Sonifying experimental visual scores with computer vision

Boris Vitázek
Boris Vitazek
Published in
15 min readJul 24, 2017


— How to shape audio with visual input and audience participation

Me and Zuzana Sabova performing on festival Pohoda 2017 — original on Flickr

I would like to tell you about a project that I have been working on occasionally for the last 5 years. A project that increased in complexity as time passed by, rewarding me in turn with friends, knowledge and never-ending presence of the inevitable end. I am going to write about:

  • (How I got to know) Milan Adamčiak and his inspiring/playful work
  • Grafofon, a 6 meters long instrument, inspired by analogue experiments, but driven by computer vision
  • Technical details of the project, esp. in its last iteration — the most technically complex, but also the most successful
  • What I learned along the way and what I plan for the future

It all started when Zuzana Sabová asked me to work on a project co-authored by 4D gallery and titled “Grafofon”. Situated in Galanta, not far from the capital city, 4D gallery is an agricultural farm turned art oasis, a space focused on sculpture and dedicated to helping artists from different art disciplines to realize their projects.

Work ARGO we did together in Plzeň for festival Blik Blik 2017.

I met Zuzana in the Academy of Fine Arts and Design. Though studying traditional graphic techniques at the time, she started experimenting outside her department disciplines, and she was in need of some help with a project involving Arduino and Pure data. And I was the “intermedia guy” that just started playing with all of that. Grafofon was our first larger common project and it kick-started an ongoing collaboration, in frame of which we created many artworks together; lately we’ve been traveling around art festivals, Zuzana drawing large scale murals and me animating them through video mapping. You can check her portfolio here. Her involvement in the project was crucial — there would be no grafofon without her, or 4D gallery continuous support.

The exhibition “Galantské Piesne” photo from event — Transart Communication in 4D Gallery

The exhibition “Galantské Piesne”, to which Zuzana invited me to cooperate, revolved around Milan Adamčiak’s work, including some of his collaborative projects with other artists, me being one of them.

Milan Adamčiak was an older artist relatively unknown to me.
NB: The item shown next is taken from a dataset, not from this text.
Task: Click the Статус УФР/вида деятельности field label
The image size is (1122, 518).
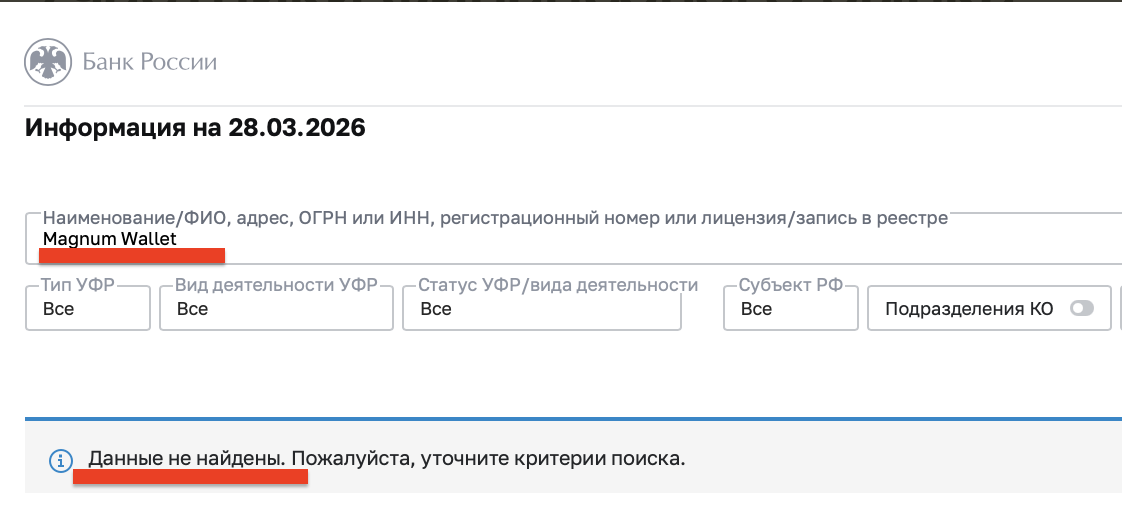Action: pos(558,285)
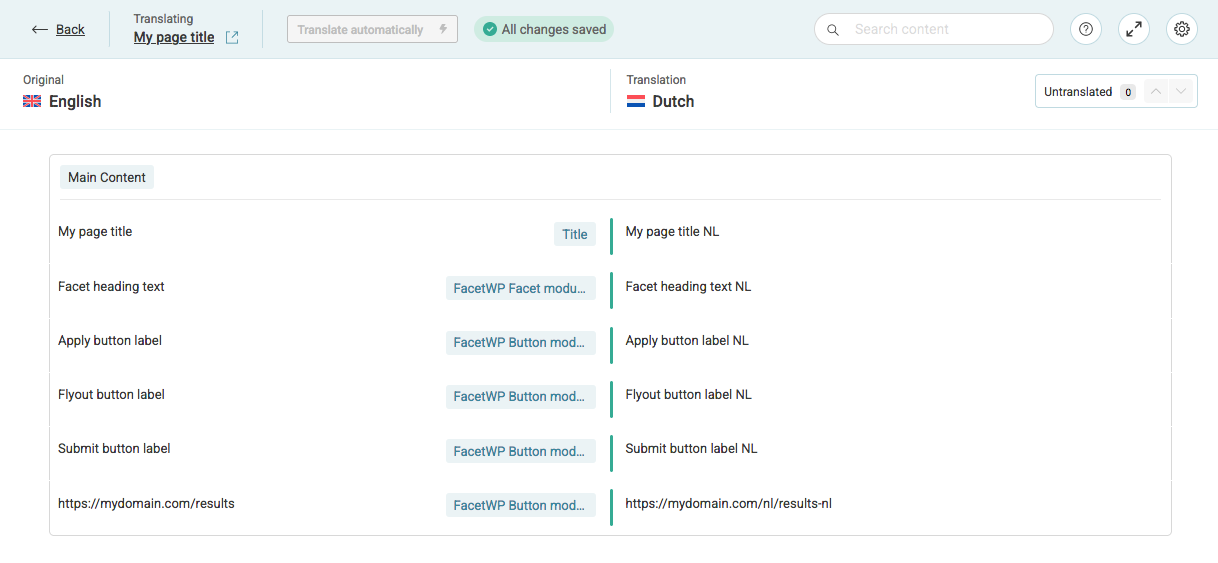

Years of performing and Slovak Borovička ran him down, and one could easily overshoot his age by 10 years, but it certainly did not impact his drive and creativity.

Milan Adamčiak working on “Vibrácie AA, ZP, GA, UP, …” (2011, 4D Gallery)

Milan studied musicology and became interested in experimental music — in how music relates to visual expression, how rhythms can become words and screams can become music. He corresponded, and later collaborated, with John Cage on the topic, but most importantly kept creating and experimenting. He could do something with just an empty plastic bottle, or sit for hours behind his typewriter, writing tones, punching words, deconstructing rhythms and meanings. As well as performing, he generated an impressive number of visual scores, one of which you can see below.

Milan Adamčiak, Konfigurácie pre veľký orchester (1968)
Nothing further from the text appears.